Quoted text:
I didn’t know any of those things until I sat down with the founder of B12Give, Tony Colley. B12Give (Be One To Give) is a for-profit social enterprise that delivers surplus prepared food from retailers to shelters and food banks. Tony was recently named a CBC Community Champion for his endeavours. He describes himself as an entrepreneur and an environmentalist but he didn’t always see himself that way.
Tony’s been a bartender, a dancer and an event manager at some of the hottest clubs in Toronto. He was ‘Tall Tony’. He’s also managed a multi-billion dollar real estate development portfolio as an analyst at a bank. But Tony’s also been food insecure with less than $300 to his name.
When I arrived at Tony’s apartment one cold February morning, he was in the middle of a cup of yogurt. I sat on the couch getting my recording ready as Dragon’s Den played on TV. Tony told me that he likes the show and hopes to be on it someday. I started our conversation by asking him to define food insecurity.
“In a nutshell, it's just a state of being without reliable access to or a sufficient quantity of affordable, nutritious food. There are 4 million food-insecure people in this country. Not all of them are homeless, a lot of them are the working poor. They get up every day to go to work, but they just don't have enough food either to feed themselves or their children. in my case, nobody knew I was going through this, I didn't tell anybody. In July 2016, my work experience consisted of 16 years with two national banks, four years as a business development manager for a nonprofit organization and two years as an entrepreneur. On the flip side, I’d been working weekends in nightclubs for 20 years. So I was working six days a week the entire time I was living in Toronto.

Problem statement:
In the profile of Tony Colley, list every job that the paragraph beginning "Tony’s been a bartender" says he has held.

Data shown:
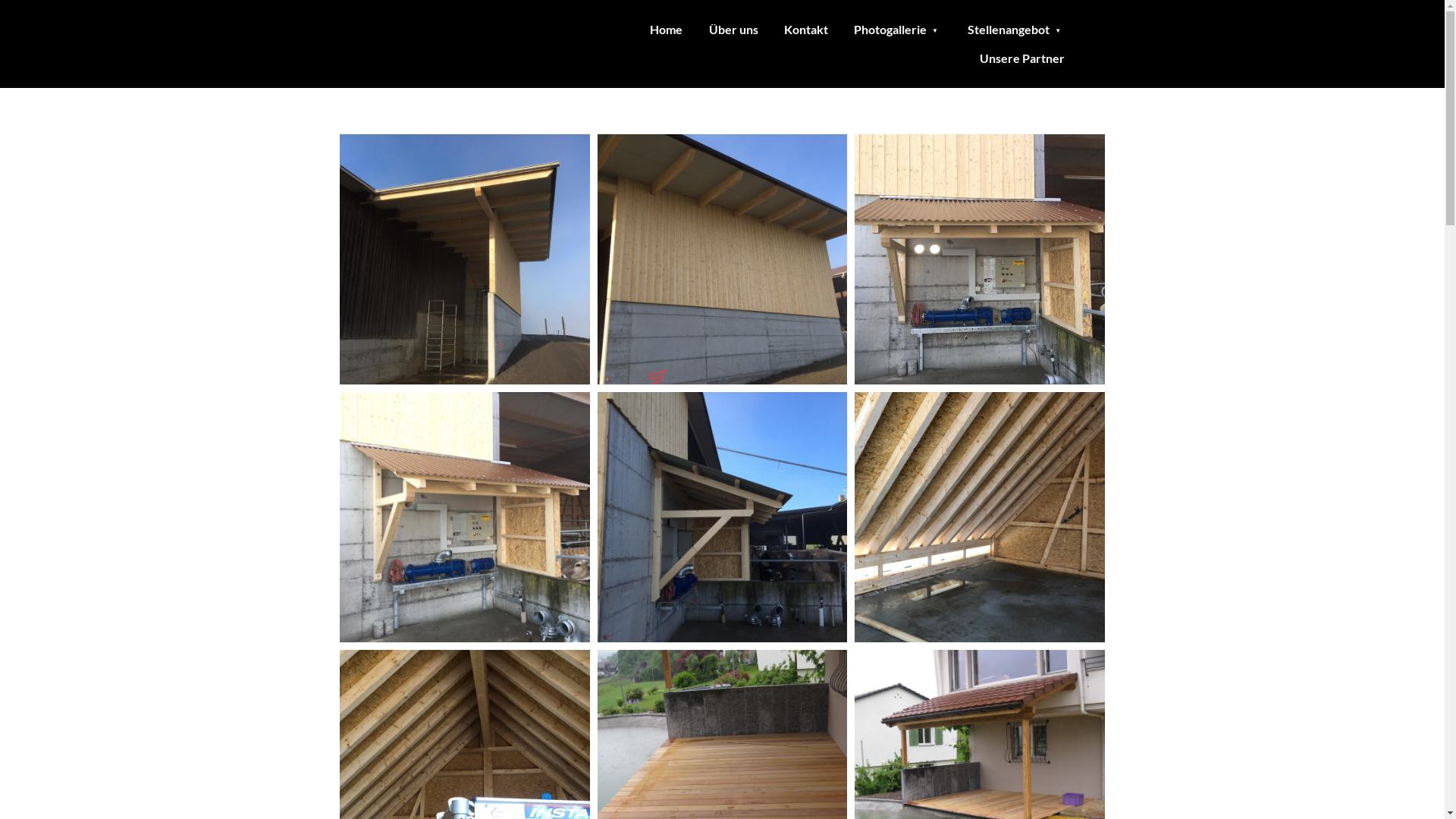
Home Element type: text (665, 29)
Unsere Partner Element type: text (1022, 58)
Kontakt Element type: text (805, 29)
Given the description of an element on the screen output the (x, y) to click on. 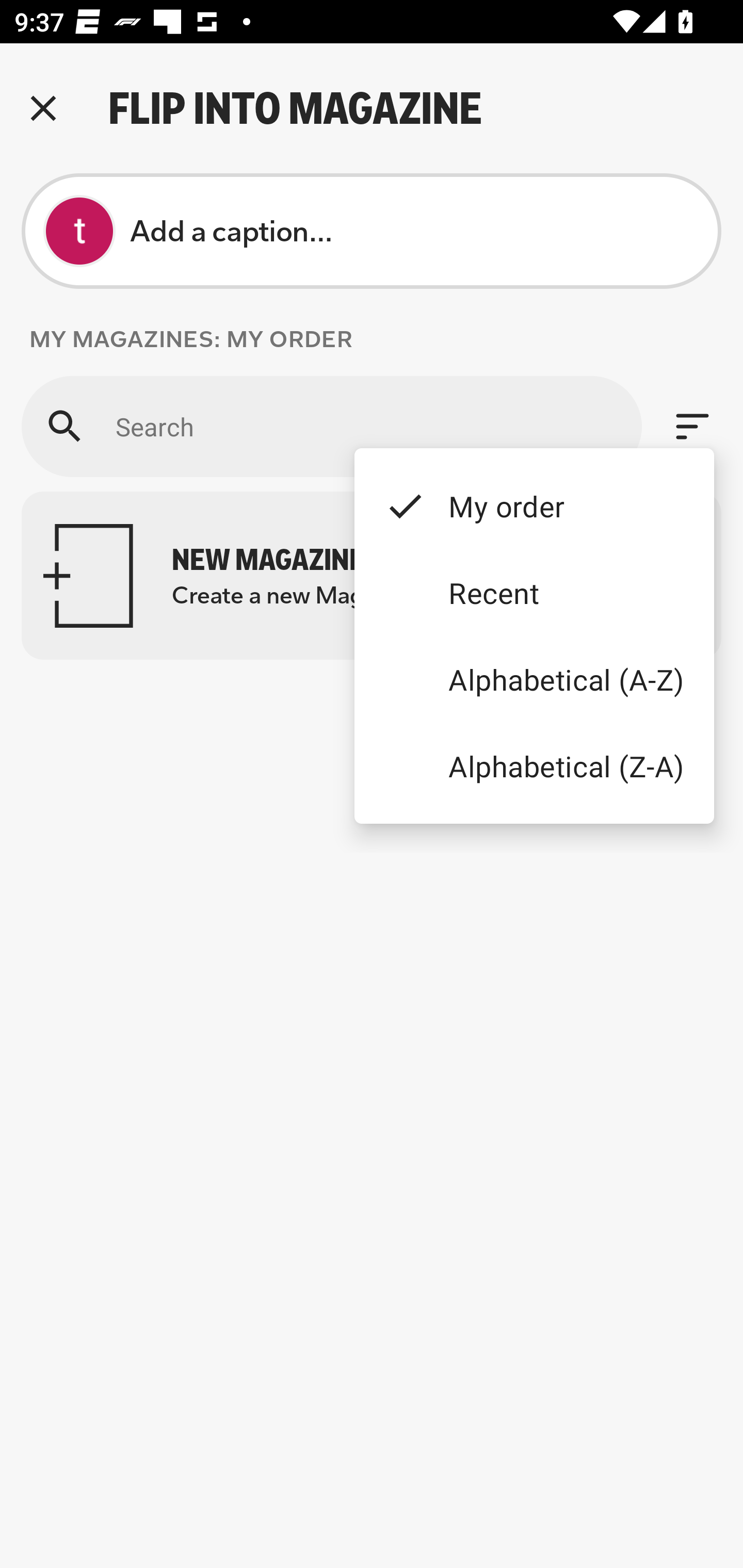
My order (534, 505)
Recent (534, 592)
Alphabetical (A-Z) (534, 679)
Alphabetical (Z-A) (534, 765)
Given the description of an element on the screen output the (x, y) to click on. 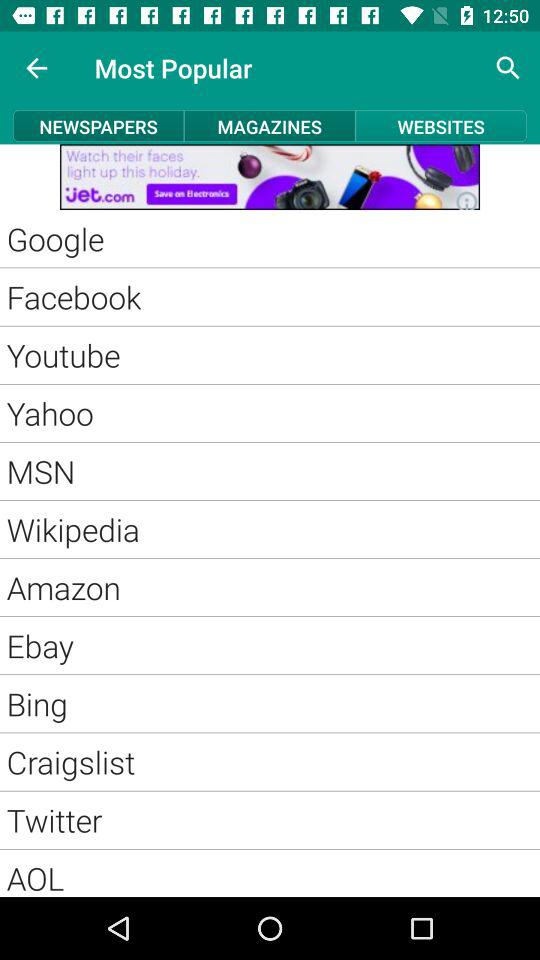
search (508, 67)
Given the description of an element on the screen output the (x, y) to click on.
==
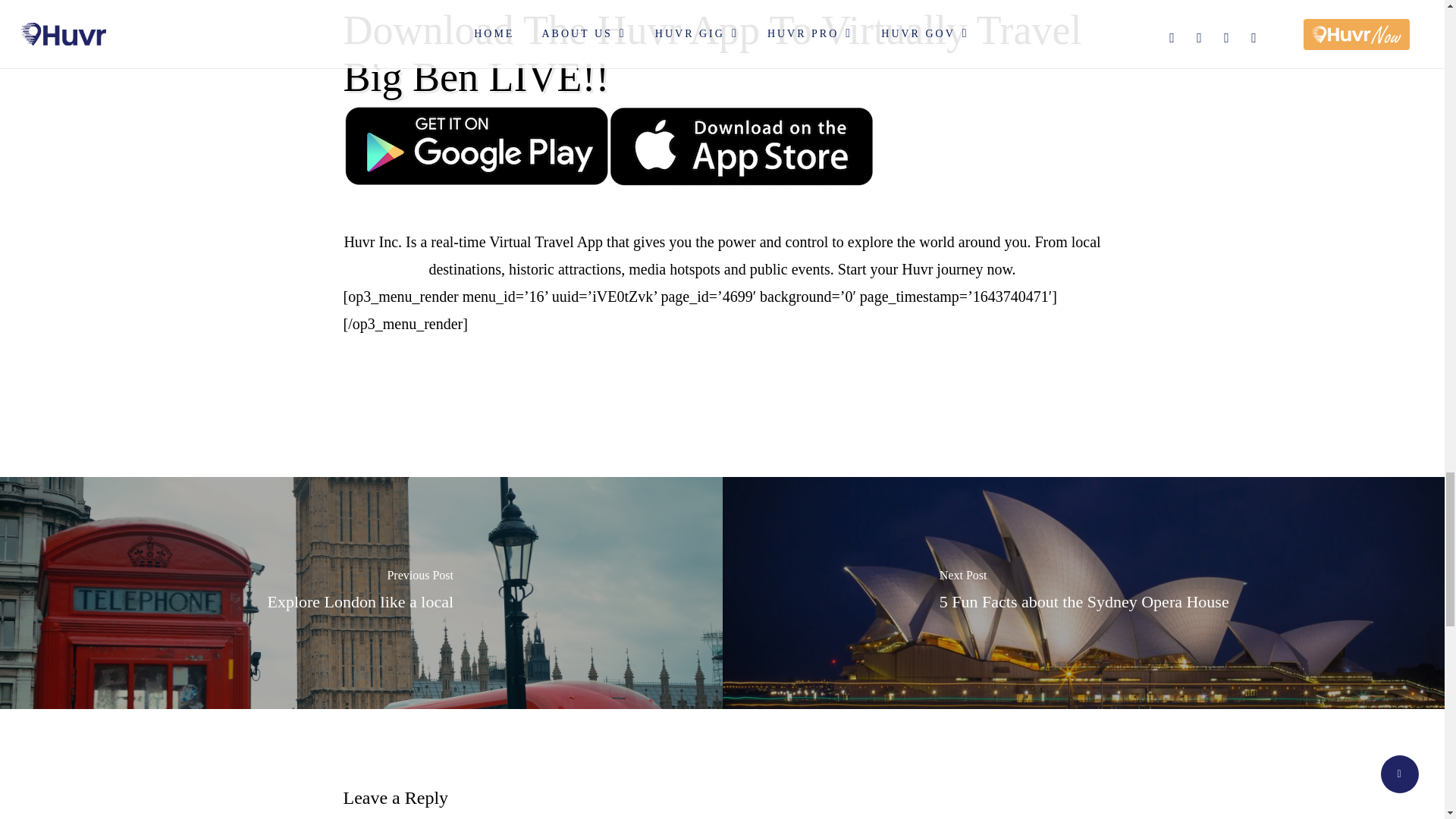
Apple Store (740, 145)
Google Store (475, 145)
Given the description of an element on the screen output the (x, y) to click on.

The result:
Bartender, dancer, event manager, and analyst at a bank